> [Exercise goal]: Count the lines in the listing below that contain the word "bracket". Reply with the number alone.

─── Supplied data ───

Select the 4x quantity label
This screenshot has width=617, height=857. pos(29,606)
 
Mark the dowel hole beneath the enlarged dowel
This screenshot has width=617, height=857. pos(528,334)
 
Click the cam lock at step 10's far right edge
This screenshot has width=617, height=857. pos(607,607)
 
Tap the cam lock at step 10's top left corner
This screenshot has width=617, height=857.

───
─── Supplied data ───

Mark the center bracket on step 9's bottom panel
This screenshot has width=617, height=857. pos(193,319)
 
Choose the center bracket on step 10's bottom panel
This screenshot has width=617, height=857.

───

> [Solution to this task]: 2